◆ **Requirement**:
Repeat the whole listing exactly as written.

◆ **Task data**:
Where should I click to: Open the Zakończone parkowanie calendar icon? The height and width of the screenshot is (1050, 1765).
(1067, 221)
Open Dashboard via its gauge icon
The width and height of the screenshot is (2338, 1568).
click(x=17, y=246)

◆ **Exercise answer**:
Where should I click to: Open the Zakończone parkowanie calendar icon? The height and width of the screenshot is (1050, 1765).
(1067, 221)
Open Dashboard via its gauge icon
The width and height of the screenshot is (2338, 1568).
click(x=17, y=246)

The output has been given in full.